Often when people have conflict, it comes down to expectations. Roommates may fight because of different expectations of how clean the home should be. A couple may fight because of expectations of how a relationship should be. Parents fight with their children because they may have different life expectations for them. Coexisting with someone is hard because you have to learn how to compromise with someone who has a different set of expectations than you do.
This is difficult because your mind is trained to see things that are different as being negative. Even if you logically see a change, or a difference as a positive thing, your subconscious mind can be hard to convince. One of the greatest things you can do for yourself is learn how to look at situations from an objective standpoint. Here are some tips on how you can be more mindful about different expectation in a situation of conflict.
1. Take a time out.
We have this association that time outs are punishment for getting out of control. That's how we teach our children to behave. But timeouts are necessary even as you get older. They give you time to think. They give you time to work through your feelings before you act on them. They give you the option to not react, but to take mindful action instead.
2. Understand that you don't have to respond right away.

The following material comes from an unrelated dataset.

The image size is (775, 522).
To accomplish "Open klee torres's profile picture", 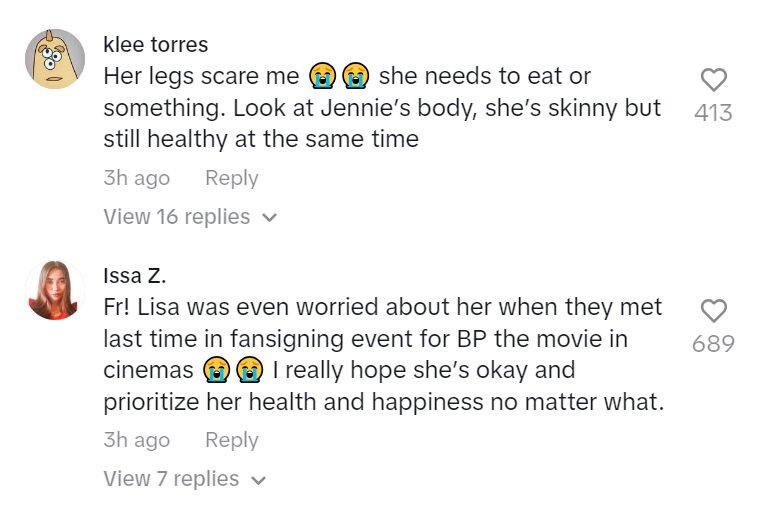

In a time of conflict, we have adrenaline going, and a deep desire to get our way. The combination leads to disaster. So along the same lines of taking time out, don't react right away. Get into the habit of saying "Let's come back to this." If the other person is talking or getting upset, at any point you have the right to say "I need to think about this."
3. Practice seeing their side of things.
As every reaction is love or fear based, ask yourself what their reaction is based off of. Are they really trying to help you in some way? Are they trying to better the relationship? Are they afraid of not being heard, losing control or not having their needs met? If their situation is fear based, consider how you lessen that fear without giving in to their demands.
4. Understand where your emotions are coming from.
Are your reactions love or fear based? Are you trying to gain control, or are you trying to better the situation? Acknowledging your fear helps tremendously in dealing with it, realizing your motivations can help you better compromise in a difficult situation.
5. Remember that people are autonomous.
This one may sound a little strange, but if you find yourself thinking about how easy things would be if they would just do things your way, this is important. When we're in conflict with someone, we want them to validate our side by agreeing to what we have to say. But we have to realize that everyone comes from their own background. Every person has their own way of thinking, doing and being. They aren't our puppets to control and we aren't saving them by making them come to our way of thinking. Embracing someone as a human with their own will goes a long way in resolving conflict in a more mindful way.